§ Dataset
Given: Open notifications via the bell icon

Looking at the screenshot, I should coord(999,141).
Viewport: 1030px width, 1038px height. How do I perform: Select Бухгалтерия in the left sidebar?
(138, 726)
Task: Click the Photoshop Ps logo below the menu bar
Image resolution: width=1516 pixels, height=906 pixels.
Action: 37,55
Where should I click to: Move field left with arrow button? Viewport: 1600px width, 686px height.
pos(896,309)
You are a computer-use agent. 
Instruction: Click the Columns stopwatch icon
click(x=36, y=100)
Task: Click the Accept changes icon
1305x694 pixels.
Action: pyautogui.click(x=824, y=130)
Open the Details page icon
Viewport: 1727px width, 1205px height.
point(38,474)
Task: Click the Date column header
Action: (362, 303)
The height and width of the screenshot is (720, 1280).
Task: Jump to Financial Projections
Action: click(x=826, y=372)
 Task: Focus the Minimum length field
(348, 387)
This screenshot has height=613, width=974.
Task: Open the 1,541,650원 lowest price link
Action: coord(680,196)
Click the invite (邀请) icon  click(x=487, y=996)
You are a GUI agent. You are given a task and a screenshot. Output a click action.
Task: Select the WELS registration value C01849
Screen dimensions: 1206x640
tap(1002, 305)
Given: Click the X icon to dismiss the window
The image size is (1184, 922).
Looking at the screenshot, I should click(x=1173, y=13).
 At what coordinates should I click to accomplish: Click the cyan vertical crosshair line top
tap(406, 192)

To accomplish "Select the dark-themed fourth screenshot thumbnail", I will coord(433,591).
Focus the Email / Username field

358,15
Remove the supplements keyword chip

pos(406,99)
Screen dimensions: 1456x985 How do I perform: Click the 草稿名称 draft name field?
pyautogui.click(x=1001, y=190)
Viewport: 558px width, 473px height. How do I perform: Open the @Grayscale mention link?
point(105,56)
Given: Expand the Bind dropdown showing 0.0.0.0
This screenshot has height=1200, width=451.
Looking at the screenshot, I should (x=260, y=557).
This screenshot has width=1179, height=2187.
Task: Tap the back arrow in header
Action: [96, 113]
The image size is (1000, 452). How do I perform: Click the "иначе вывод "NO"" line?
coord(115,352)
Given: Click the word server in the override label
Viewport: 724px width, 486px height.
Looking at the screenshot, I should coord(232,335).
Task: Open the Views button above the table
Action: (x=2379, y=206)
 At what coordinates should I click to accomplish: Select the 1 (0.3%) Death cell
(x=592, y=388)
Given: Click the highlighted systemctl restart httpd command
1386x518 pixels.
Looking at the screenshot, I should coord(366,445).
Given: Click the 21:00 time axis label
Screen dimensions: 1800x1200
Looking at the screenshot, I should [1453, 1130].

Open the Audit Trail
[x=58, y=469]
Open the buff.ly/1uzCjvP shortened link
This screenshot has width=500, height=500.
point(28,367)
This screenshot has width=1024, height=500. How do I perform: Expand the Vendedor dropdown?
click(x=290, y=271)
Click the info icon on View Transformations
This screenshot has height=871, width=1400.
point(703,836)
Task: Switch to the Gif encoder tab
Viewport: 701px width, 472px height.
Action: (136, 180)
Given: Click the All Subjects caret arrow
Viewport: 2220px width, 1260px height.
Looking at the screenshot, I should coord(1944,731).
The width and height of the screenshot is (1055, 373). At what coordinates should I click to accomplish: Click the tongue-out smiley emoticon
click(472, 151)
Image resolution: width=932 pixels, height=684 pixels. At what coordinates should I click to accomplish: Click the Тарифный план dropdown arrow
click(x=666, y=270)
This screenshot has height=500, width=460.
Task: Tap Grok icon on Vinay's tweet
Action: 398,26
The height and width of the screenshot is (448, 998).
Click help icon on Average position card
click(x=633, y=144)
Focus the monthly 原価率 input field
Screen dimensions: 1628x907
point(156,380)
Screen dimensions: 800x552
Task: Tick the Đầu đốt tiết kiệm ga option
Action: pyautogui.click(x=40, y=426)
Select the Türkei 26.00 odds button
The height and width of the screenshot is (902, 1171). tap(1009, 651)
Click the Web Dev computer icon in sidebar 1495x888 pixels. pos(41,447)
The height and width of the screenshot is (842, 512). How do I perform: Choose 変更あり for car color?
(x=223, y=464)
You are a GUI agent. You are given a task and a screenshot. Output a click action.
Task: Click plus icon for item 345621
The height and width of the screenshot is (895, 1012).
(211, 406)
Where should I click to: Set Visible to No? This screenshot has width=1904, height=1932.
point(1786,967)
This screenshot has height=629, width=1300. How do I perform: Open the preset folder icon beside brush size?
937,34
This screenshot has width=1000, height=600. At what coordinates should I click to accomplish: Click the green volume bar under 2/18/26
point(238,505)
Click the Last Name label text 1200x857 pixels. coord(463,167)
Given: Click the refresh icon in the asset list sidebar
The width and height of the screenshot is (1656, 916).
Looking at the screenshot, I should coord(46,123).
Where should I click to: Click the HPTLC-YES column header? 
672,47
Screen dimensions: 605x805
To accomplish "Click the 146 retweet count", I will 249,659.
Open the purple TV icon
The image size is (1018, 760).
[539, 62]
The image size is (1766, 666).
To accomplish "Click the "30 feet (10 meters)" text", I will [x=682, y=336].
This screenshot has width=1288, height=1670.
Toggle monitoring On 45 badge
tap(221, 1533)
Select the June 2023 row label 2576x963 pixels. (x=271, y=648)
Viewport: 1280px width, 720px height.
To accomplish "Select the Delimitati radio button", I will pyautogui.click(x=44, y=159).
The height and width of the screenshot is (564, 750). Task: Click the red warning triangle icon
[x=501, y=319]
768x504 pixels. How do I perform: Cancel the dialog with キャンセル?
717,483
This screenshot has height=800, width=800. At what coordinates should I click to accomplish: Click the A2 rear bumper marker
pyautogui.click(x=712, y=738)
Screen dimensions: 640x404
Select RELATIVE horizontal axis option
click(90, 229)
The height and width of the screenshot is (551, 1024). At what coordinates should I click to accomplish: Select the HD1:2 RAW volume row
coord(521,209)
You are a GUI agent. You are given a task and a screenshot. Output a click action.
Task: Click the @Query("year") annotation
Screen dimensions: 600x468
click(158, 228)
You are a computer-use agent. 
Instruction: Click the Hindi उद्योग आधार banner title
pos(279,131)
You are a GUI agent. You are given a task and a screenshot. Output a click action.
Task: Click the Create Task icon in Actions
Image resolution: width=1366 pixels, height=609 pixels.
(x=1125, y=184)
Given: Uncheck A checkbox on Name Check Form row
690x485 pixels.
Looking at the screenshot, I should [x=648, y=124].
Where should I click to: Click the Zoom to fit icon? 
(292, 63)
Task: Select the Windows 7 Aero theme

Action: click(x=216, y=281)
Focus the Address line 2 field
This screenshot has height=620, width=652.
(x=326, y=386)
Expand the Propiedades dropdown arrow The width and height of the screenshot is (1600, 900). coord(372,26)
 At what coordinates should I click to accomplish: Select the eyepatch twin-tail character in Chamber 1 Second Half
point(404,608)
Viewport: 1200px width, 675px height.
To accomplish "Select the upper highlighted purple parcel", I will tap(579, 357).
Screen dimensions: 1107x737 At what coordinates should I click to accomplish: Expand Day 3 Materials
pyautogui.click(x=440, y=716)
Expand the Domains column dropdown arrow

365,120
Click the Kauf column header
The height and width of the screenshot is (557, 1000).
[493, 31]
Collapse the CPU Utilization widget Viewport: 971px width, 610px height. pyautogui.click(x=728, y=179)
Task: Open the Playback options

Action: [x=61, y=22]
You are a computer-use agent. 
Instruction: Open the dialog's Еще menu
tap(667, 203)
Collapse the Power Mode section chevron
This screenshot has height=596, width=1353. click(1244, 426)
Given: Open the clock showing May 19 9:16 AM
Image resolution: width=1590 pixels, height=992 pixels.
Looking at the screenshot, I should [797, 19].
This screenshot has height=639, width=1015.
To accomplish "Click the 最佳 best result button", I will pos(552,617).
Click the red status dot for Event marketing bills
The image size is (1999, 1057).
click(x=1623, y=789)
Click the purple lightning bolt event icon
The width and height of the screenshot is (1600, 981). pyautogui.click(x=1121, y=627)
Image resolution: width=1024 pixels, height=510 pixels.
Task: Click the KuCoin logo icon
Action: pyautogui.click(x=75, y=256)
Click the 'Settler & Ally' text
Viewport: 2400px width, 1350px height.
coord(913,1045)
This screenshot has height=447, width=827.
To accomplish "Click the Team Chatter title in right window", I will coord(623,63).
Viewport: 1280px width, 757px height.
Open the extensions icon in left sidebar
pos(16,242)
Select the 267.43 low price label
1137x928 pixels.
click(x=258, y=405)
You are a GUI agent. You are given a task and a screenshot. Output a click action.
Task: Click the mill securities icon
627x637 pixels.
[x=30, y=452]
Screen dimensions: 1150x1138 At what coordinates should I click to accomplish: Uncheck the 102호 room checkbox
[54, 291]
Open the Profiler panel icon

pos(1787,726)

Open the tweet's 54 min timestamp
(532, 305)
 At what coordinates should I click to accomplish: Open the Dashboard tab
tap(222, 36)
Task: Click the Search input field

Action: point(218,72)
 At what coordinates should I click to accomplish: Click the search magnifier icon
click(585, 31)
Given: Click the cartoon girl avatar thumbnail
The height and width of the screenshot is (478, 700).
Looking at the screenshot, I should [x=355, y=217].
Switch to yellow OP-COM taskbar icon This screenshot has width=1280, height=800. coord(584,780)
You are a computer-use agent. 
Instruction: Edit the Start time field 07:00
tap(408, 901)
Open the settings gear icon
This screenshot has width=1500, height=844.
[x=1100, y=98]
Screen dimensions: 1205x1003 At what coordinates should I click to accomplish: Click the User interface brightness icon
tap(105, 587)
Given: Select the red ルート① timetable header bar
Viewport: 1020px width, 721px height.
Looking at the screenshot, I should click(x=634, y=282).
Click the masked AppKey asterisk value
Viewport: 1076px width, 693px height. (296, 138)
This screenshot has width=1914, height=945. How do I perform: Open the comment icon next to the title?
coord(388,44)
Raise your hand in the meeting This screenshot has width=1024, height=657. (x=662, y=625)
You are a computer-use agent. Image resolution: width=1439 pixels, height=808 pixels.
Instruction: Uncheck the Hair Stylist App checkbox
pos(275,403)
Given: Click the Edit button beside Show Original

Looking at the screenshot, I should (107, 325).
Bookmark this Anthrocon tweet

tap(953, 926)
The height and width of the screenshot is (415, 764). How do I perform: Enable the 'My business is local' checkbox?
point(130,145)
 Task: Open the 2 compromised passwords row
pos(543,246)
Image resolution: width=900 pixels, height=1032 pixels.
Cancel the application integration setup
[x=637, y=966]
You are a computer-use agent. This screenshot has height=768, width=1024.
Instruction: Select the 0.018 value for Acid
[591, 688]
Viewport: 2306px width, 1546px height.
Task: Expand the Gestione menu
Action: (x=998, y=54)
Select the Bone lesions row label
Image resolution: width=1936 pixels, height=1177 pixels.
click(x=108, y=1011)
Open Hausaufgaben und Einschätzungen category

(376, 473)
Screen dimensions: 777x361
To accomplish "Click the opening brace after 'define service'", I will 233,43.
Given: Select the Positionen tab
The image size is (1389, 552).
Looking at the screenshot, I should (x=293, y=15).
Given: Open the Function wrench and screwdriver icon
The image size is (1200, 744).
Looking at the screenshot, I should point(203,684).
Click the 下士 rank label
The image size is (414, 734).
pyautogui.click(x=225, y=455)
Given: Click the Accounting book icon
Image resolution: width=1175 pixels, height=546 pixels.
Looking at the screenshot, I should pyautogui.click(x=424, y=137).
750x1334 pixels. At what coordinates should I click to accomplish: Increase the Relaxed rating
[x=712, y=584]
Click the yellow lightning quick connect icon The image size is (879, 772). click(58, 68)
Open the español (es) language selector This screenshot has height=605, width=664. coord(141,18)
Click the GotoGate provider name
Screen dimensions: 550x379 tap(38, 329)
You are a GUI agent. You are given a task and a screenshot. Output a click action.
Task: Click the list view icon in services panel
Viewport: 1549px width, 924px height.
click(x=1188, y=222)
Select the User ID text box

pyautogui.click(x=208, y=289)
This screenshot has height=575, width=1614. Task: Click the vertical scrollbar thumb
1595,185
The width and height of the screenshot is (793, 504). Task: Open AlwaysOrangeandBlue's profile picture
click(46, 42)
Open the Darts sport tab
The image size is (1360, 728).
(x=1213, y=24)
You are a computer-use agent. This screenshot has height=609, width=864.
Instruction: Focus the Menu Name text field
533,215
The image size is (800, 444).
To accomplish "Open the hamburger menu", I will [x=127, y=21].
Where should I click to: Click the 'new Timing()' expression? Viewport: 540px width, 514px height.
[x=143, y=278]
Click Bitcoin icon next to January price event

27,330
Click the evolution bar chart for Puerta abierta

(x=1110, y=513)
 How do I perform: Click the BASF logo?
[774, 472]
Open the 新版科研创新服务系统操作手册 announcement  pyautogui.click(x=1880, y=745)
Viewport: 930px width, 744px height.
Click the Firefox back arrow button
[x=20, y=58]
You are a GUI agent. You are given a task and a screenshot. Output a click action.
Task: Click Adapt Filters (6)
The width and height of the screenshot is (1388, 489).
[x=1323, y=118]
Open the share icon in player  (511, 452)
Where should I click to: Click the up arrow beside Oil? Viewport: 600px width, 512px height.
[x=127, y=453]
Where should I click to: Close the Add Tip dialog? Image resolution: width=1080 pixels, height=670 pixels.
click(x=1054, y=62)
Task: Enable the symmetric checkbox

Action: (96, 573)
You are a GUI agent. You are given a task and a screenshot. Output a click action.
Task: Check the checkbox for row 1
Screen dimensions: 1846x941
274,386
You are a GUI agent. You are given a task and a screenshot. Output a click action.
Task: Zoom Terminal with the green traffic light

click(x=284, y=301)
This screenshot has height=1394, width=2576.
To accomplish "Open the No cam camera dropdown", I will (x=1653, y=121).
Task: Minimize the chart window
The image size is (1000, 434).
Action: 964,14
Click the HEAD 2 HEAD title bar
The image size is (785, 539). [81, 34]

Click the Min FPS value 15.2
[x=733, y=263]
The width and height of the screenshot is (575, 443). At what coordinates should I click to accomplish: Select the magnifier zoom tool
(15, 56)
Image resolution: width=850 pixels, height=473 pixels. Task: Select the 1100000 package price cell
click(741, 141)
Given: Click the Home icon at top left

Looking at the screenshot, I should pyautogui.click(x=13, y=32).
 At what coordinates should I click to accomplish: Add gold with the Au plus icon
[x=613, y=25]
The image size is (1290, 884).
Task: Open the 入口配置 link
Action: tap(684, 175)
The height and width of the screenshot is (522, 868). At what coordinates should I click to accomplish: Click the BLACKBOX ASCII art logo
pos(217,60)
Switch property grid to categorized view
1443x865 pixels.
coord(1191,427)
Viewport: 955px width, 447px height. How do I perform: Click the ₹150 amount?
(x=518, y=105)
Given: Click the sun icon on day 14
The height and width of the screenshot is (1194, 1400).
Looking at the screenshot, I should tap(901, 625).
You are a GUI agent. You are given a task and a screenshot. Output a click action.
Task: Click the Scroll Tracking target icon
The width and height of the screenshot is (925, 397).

§ What is needed
Copy, from the data above, every line where the word "highlighted" appears.

§ Output below
Given: Click the highlighted systemctl restart httpd command
To accomplish "Select the upper highlighted purple parcel", I will tap(579, 357).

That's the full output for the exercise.